BACKGROUND
The most frequently ordered test to screen patients for thyroid disease is the TSH. This hormone is released by the pituitary gland in response to the blood levels of active thyroid hormones (free T4 and free T3). TSH levels are opposite the thyroid hormone levels. Therefore, if the blood thyroid hormone levels are low, the TSH will be elevated and vice versa.
Occasionally, when screening a person who does not appear to have obvious thyroid disease, a TSH will be found to be very low or not detectable. In those cases, if the free T4 is low, one might consider the diagnosis of central hypothyroidism (a problem with the pituitary gland) or the effect of another illness on TSH levels. If the free T4 is normal or high, then a diagnosis of hyperthyroidism might be considered. However, this study illustrates a different diagnostic possibility, showing that the physician must keep an open mind when evaluating thyroid tests, especially when the patient does not have any symptoms.
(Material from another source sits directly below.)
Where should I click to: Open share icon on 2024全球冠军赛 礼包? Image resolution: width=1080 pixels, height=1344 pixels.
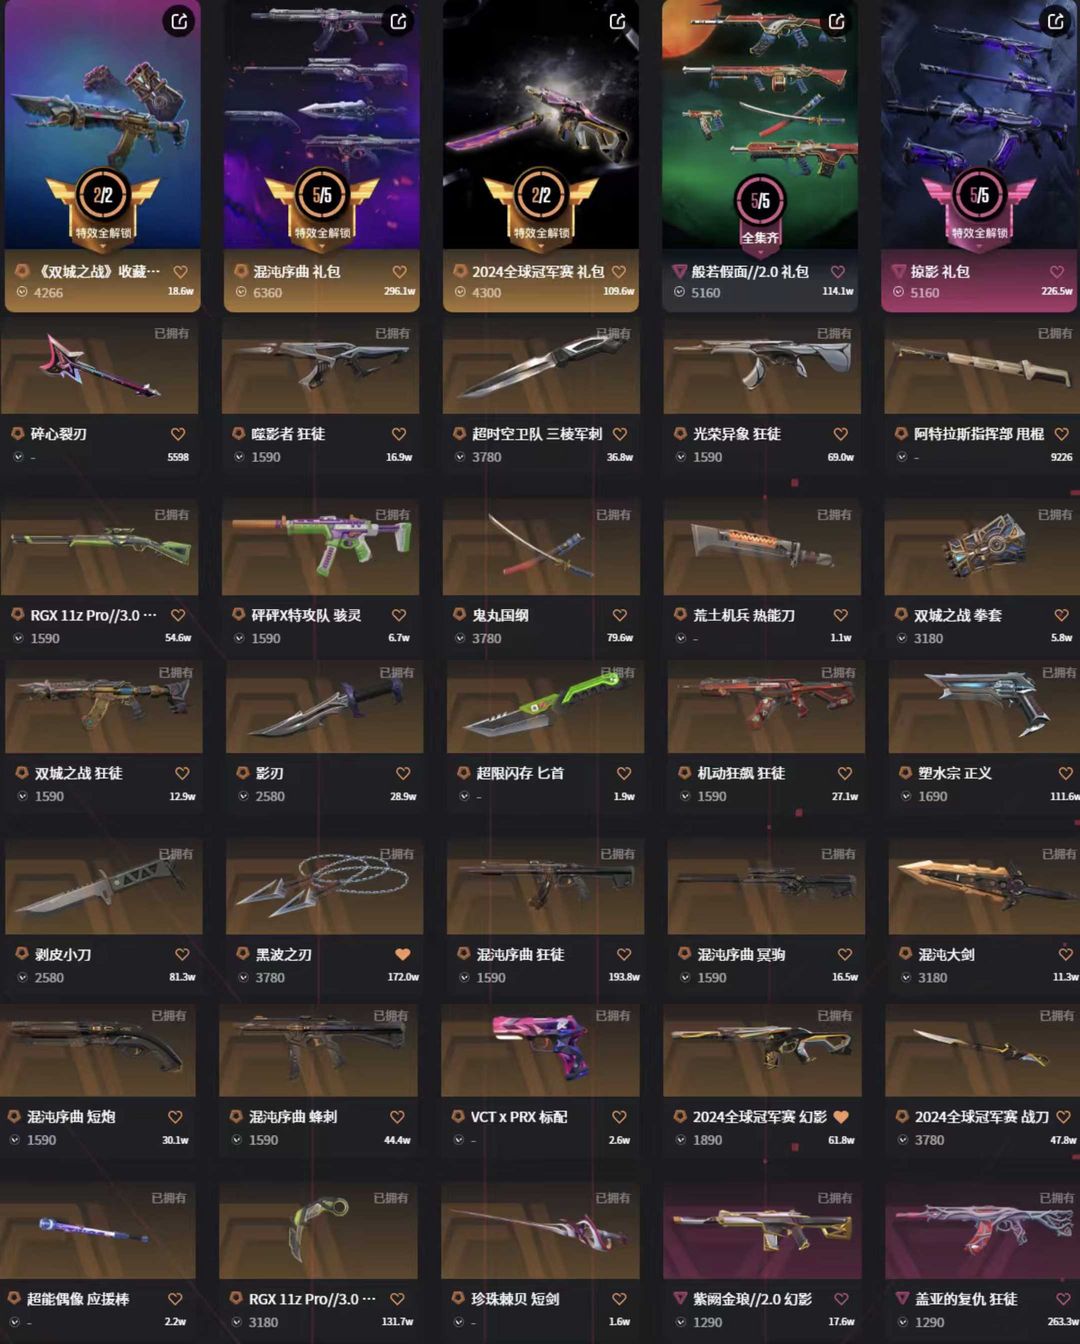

In a prior study, a group of 20 patients who had a TSH that was not detectable by the commonly used assays, was found to have a mutation involving one of the chains that make up the TSH molecule. The TSH with this mutation was found to have normal function, but almost half of the patients were inappropriately treated because their TSH levels were not detectable.
The current article describes all studies done on a new family carrying the same mutation, and reports results that indicate that the mutation described changes only a very small portion of the molecule that is needed for the attachment of the TSH to the antibodies used in the assays, therefore TSH is not detected although is present in normal quantities and has normal function.
THE FULL ARTICLE TITLE:
Pappa T et al TSHβ variant with impaired immunoreactivity but intact biological activity and its clinical implications. Thyroid 2015;25:869-75. Epub June 15, 2015.
SUMMARY OF THE STUDY
The first member of the family that was studied was a 4 year old boy. He had a TSH that was not detectable, a free T4, free T3 and total T4 that were normal. His 10 year old brother had identical thyroid tests. Their mother, older brother and sister had a normal TSH. The father declined testing. None of them had evidence of thyroid disease.